Task directions: How many of the lines below have the word "microspheres" in them? The answer is that number and nothing more.
[[ Exercise materials open ]]
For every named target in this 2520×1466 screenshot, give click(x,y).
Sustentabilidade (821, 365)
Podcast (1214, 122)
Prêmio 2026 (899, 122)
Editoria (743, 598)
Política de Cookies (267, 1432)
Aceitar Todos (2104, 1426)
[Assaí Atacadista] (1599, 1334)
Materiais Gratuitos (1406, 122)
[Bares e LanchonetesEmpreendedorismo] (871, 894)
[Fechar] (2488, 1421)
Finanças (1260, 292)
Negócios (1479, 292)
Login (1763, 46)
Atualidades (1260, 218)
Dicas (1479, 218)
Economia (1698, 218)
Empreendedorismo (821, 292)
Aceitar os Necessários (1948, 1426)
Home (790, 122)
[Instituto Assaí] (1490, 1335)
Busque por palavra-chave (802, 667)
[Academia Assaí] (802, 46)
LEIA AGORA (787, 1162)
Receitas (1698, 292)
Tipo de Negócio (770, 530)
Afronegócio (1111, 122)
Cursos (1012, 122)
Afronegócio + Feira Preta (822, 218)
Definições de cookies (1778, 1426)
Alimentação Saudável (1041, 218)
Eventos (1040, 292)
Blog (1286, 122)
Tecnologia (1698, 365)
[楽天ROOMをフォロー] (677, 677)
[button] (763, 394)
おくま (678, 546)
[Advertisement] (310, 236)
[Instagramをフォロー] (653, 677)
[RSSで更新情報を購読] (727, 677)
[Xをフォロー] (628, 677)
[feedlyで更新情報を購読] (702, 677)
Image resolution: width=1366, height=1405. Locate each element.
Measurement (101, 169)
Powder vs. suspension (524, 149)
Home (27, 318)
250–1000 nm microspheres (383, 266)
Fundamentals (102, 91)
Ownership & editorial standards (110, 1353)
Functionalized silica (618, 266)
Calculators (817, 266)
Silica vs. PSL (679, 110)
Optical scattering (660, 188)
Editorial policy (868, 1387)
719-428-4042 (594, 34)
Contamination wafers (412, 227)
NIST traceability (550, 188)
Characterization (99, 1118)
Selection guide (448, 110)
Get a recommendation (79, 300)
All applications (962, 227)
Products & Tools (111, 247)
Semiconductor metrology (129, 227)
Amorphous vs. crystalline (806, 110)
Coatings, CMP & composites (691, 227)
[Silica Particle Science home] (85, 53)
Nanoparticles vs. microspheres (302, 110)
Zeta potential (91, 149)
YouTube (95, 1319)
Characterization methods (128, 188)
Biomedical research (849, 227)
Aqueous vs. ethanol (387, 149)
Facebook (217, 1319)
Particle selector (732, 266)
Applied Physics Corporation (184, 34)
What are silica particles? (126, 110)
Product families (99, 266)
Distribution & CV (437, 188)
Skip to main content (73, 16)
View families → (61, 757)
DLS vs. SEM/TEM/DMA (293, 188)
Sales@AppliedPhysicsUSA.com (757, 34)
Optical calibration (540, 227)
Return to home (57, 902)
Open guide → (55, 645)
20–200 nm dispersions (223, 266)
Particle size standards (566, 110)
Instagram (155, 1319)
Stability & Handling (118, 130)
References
[[ Exercise materials closed ]]
Result for this task: 2